Create a Snapshot Backup
Take a snapshot of the current etcd data:
etcdctl snapshot save /tmp/etcd-backup.db
etcd confirms the snapshot was saved along with the number of keys captured. Verify the snapshot is valid:
etcdctl snapshot status /tmp/etcd-backup.db --write-out=table
The output shows the snapshot hash, revision, total keys, and database size. In production, automate this with a cron job and store backups off-server:
sudo vi /etc/cron.d/etcd-backup
Add the following cron entry to take a daily backup at 2 AM:
0 2 * * * etcd /usr/local/bin/etcdctl snapshot save /var/lib/etcd/backups/etcd-$(date +\%Y\%m\%d).db
Make sure the backup directory exists and is owned by the etcd user:
sudo mkdir -p /var/lib/etcd/backups
sudo chown etcd:etcd /var/lib/etcd/backups
Restore from a Snapshot
Restoring from a snapshot creates a new data directory. Stop etcd first, then run the restore:
sudo systemctl stop etcd
Run the snapshot restore command, specifying a new data directory:
etcdutl snapshot restore /tmp/etcd-backup.db \
--data-dir /var/lib/etcd-restored \
--name default \
--initial-cluster default=http://127.0.0.1:2380 \
--initial-advertise-peer-urls http://127.0.0.1:2380
Move the restored data into place and fix ownership:
sudo mv /var/lib/etcd /var/lib/etcd-old
sudo mv /var/lib/etcd-restored /var/lib/etcd
sudo chown -R etcd:etcd /var/lib/etcd
Start etcd again and verify it is healthy:
sudo systemctl start etcd
etcdctl endpoint health
The restored instance should come up healthy with all the data from the snapshot intact.
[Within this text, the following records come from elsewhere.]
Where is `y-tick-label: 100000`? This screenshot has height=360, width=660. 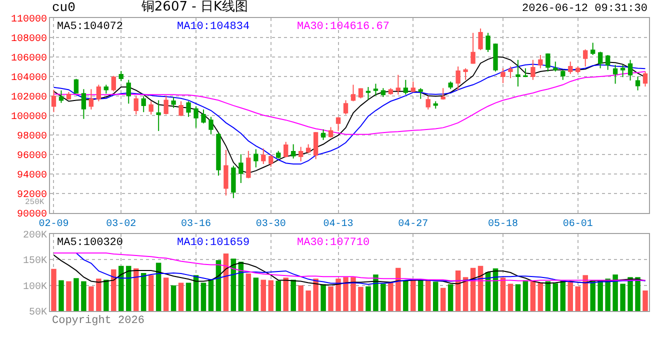
y-tick-label: 100000 is located at coordinates (28, 118).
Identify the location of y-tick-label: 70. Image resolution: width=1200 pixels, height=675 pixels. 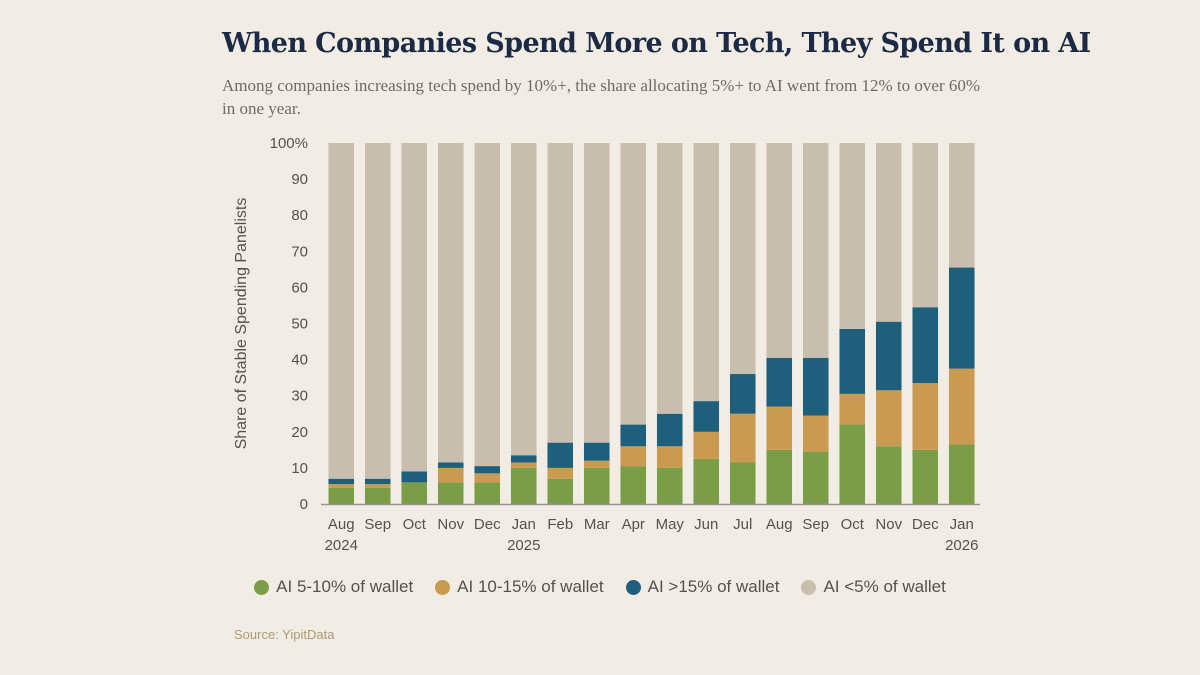
(300, 252).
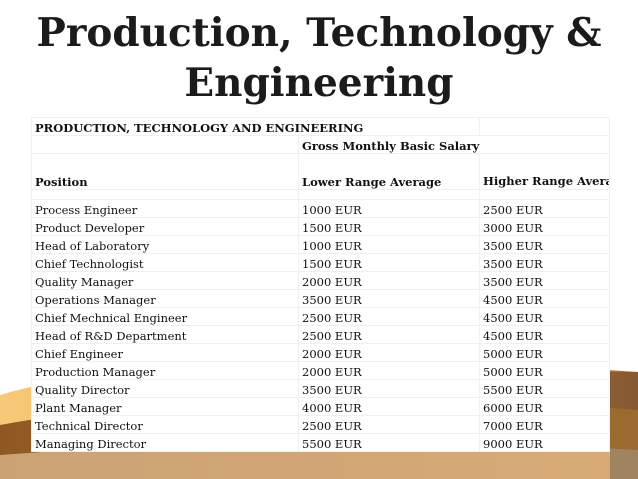  I want to click on cell-position: Quality Director, so click(165, 388).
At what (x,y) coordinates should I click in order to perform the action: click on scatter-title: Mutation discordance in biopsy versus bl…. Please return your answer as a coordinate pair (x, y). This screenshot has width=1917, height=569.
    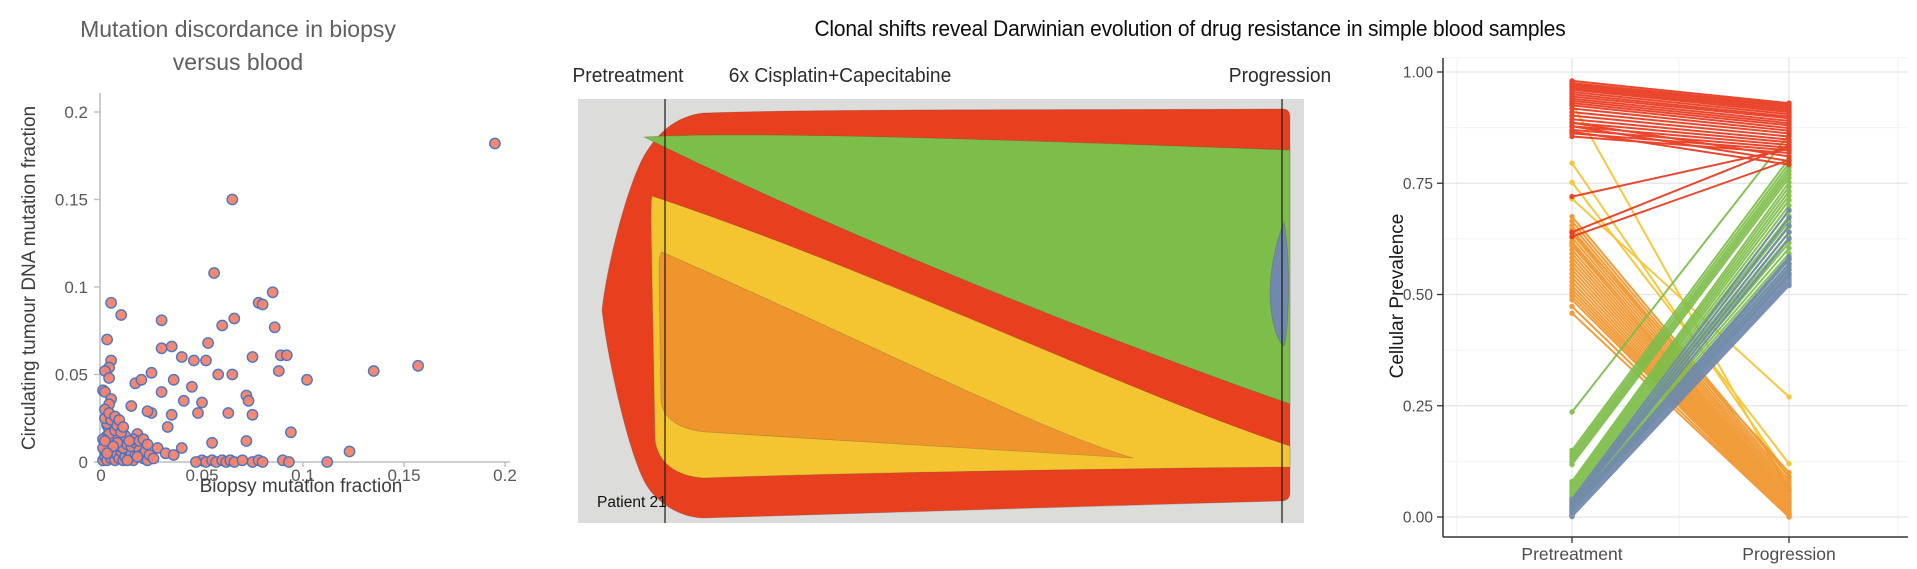
    Looking at the image, I should click on (238, 46).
Troubleshooting Common Issues
Here are some problems you might run into and how to fix them.
etcd fails to start with “member has already been bootstrapped” – This happens when you change the configuration but the old data directory still exists. Either remove the data directory (sudo rm -rf /var/lib/etcd/*) for a fresh start, or change initial-cluster-state from new to existing.
etcdctl reports “context deadline exceeded” – Usually means etcd is not running or not listening on the expected address. Check with ss -tlnp | grep 2379 to confirm etcd is listening, then verify your ETCDCTL_ENDPOINTS environment variable matches.
High latency warnings in logs – etcd is sensitive to disk I/O latency. If you see “apply request took too long” warnings, move the data directory to an SSD. On cloud instances, use provisioned IOPS volumes. The WAL (write-ahead log) is especially latency-sensitive.
Database size keeps growing – etcd keeps a history of all key revisions. Run compaction and defragmentation periodically:
etcdctl compact $(etcdctl endpoint status --write-out=json | python3 -c "import sys,json; print(json.load(sys.stdin)[0]['Status']['header']['revision'])")
etcdctl defrag
This reclaims storage by removing old revisions and defragmenting the database file.
Uninstall etcd
If you installed from the Ubuntu repository:
sudo apt remove --purge -y etcd-server etcd-client
sudo rm -rf /var/lib/etcd
If you installed from the binary release:
sudo systemctl stop etcd
sudo systemctl disable etcd
sudo rm /etc/systemd/system/etcd.service
sudo rm /usr/local/bin/etcd /usr/local/bin/etcdctl /usr/local/bin/etcdutl
sudo rm -rf /var/lib/etcd /etc/etcd
sudo userdel etcd
sudo groupdel etcd
sudo systemctl daemon-reload
This cleanly removes all etcd components from your system.
Conclusion
You now have a working etcd installation on Ubuntu with the knowledge to perform key-value operations, health checks, and disaster recovery through snapshots. For production deployments, run at least three etcd nodes behind a load balancer and set up automated backups with off-site storage. The official etcd documentation covers multi-node clustering, TLS authentication, and role-based access control when you are ready to harden your setup.